The campaign to inject religion — specifically, protestant evangelical Christianity — into the nation’s public schools ran into a bit of a snag a few years ago, when “intelligent design” was found by a federal court to have been a fraudulent cover for “creationism,” which itself had been ruled a religion. Of course, they haven’t given up — religionazis don’t know how to give up! — but they’ve changed tactics.

Instead of trying to get their religion into public-school science classrooms via the “intelligent design” scam, they’re now working instead on getting it into history classrooms. The (UK) Guardian reports on one such effort that’s well under way in Texas:

The Christian right is making a fresh push to force religion onto the school curriculum in Texas with the state’s education board about to consider recommendations that children be taught that there would be no United States if it had not been for God.

Members of a panel of experts appointed by the board to revise the state’s history curriculum, who include a Christian fundamentalist preacher who says he is fighting a war for America’s moral soul, want lessons to emphasise the part played by Christianity in the founding of the US and that religion is a civic virtue.

Opponents have decried the move as an attempt to insert religious teachings in to the classroom by stealth, similar to the Christian right’s partially successful attempt to limit the teaching of evolution in biology lessons in Texas.

Having a degree in history I find this effort repugnant.
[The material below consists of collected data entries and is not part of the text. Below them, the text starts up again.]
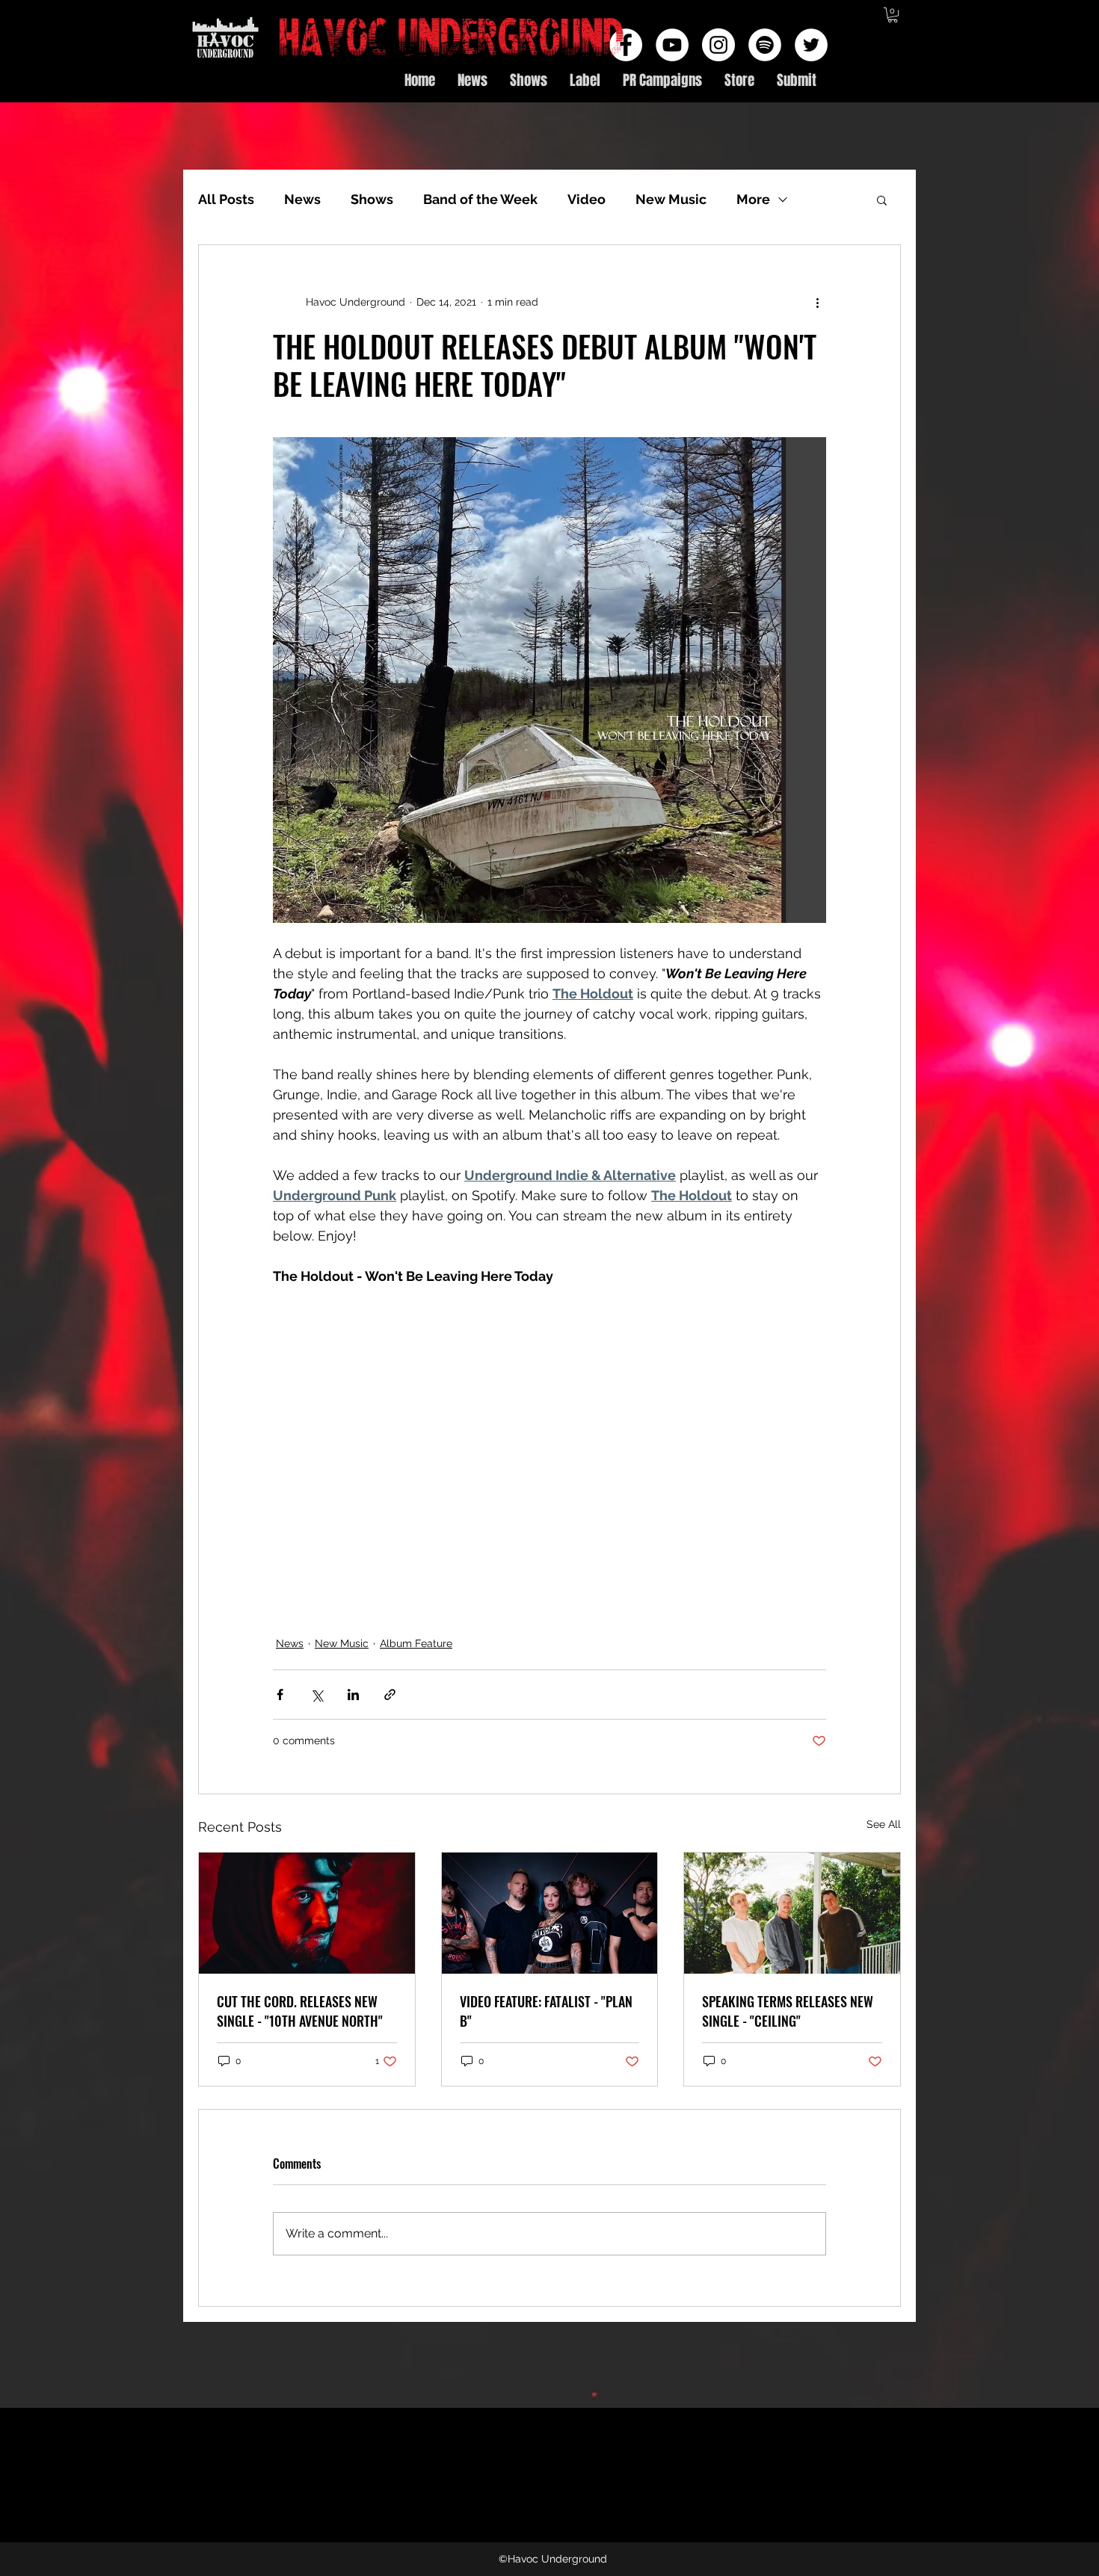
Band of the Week (480, 199)
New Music (670, 199)
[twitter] (811, 44)
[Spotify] (764, 44)
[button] (893, 14)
Religionists typically believe themselves to possess credentials in the field of history, merely by virtue of their beliefs. The truth is, they have no understanding of the subject. And their lack of understanding is betrayed by the claims they make about this effort.
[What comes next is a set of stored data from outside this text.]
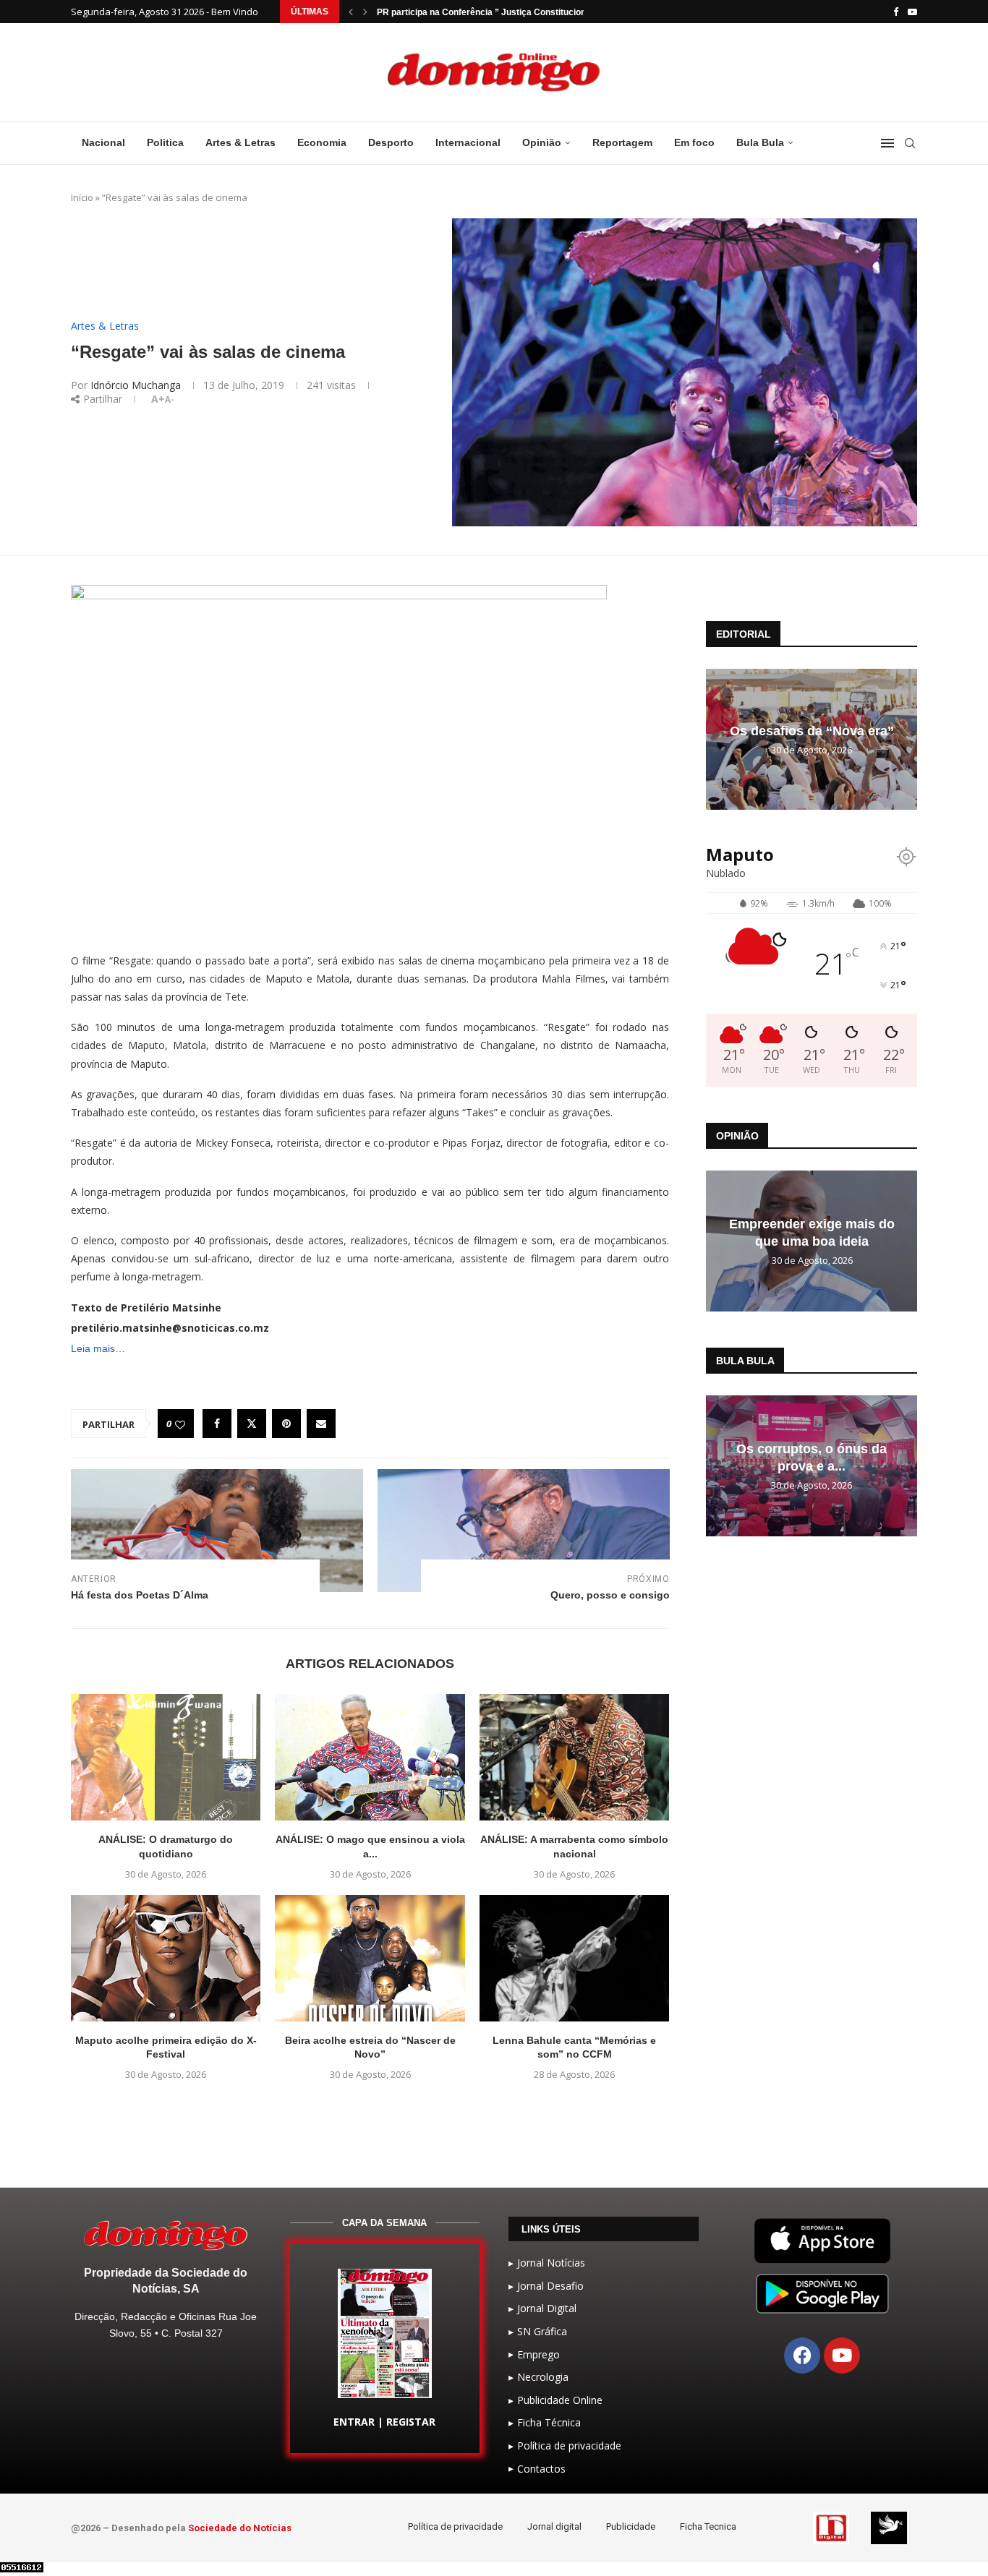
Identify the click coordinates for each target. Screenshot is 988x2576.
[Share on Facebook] (217, 1423)
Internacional (468, 142)
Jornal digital (554, 2526)
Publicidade (630, 2526)
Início (82, 197)
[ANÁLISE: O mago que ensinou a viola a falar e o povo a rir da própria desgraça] (369, 1757)
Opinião (541, 142)
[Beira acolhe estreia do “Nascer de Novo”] (369, 1958)
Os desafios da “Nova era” (812, 731)
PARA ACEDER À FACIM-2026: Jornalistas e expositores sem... (508, 12)
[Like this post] (180, 1424)
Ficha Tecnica (708, 2526)
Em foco (694, 142)
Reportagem (622, 142)
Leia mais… (98, 1348)
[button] (351, 11)
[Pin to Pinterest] (286, 1423)
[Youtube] (912, 11)
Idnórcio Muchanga (135, 385)
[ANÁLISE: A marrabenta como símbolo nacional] (574, 1757)
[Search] (910, 143)
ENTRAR (354, 2422)
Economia (321, 142)
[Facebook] (895, 11)
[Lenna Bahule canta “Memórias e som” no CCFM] (574, 1958)
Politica (165, 142)
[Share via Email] (321, 1423)
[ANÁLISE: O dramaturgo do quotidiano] (165, 1757)
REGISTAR (410, 2422)
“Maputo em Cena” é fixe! (812, 1232)
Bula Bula (760, 142)
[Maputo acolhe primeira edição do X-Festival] (165, 1958)
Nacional (103, 142)
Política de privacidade (455, 2526)
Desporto (391, 142)
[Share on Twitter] (251, 1423)
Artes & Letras (240, 142)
There is nothing about Christianity that made the development of democracy in the US inevitable. Christian doctrine does not acknowledge any role for “the people” or “the masses” to control anything — ever.

The only forms of government dealt with in the Bible, are monarchies (e.g. when the Hebrews were in Egypt, and later their own monarchy which became two), tribal confederations (i.e. the Judges period), and then in the New Testament, the Roman state. In the Bible and other writings, Christians are exhorted to obey the authorities whom God has ordained (cf e.g. Romans 13:1-3). These orders to Christians further the cause of autocracy and dictatorship, rather than democracy, and do not even allow for a vox populi to guide the state.
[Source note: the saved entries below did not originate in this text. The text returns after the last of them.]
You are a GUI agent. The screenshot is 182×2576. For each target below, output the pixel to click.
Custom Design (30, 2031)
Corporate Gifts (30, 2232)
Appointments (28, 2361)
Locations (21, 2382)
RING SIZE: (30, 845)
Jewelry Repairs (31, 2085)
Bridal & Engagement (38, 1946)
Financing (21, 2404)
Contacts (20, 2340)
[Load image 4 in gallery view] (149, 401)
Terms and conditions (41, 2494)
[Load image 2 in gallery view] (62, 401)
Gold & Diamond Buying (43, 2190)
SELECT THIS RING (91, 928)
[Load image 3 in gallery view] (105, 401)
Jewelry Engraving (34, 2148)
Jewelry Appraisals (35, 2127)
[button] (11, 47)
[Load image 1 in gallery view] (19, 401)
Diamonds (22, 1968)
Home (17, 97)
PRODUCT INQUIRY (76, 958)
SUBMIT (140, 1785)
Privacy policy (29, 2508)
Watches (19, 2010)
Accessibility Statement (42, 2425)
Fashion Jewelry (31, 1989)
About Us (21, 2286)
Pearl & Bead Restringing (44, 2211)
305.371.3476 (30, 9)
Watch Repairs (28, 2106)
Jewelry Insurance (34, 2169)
Later in the Middle Ages, in western Europe, Christianity enveloped itself around the notion of monarchies. The coronation of monarchs and princes, for instance, became a religious rite (even though it was never called a “sacrament”). The same was true even for lower levels of nobility … being named a knight, for instance, often included the saying of a Mass. For centuries, far from agitating for democracy, Christianity wrapped its tentacles around western Europe’s feudal system and clamped down on it, controlling it whenever and wherever possible.

In the eastern Roman Empire, the state was even more closely tied to Christianity. Byzantine emperors meddled in religious affairs regularly, and for the most part, either appointed patriarchs and bishops, or were consulted on their appointment. Many ministers of the Byzantine government were themselves clergy or oblates in service to the Church.

These history-revising religionazis also have a twisted notion of historical causation. While the majority of the colonial population was Christian, this does not mean their Christian beliefs brought about democracy there. It merely means that most of those who decided to build a democracy, were Christians. It doesn’t mean any more than that.

If anyone thinks children are well-served by Texas’s current Bible-thumper-run public education system, the Guardian article makes a sound point:

There’s no doubt that history education needs a boost in Texas.

According to test results, one-third of students think the Magna Carta was signed by the Pilgrims on the Mayflower and 40% believe Lincoln’s 1863 emancipation proclamation was made nearly 90 years earlier at the constitutional convention.

Way to go, Texas fundies. Y’all’re teachin’ dem dere chilluns ’bout Gawd ‘n’ all … but y’all’re fogittin’ da udder stuff dey needs ta know.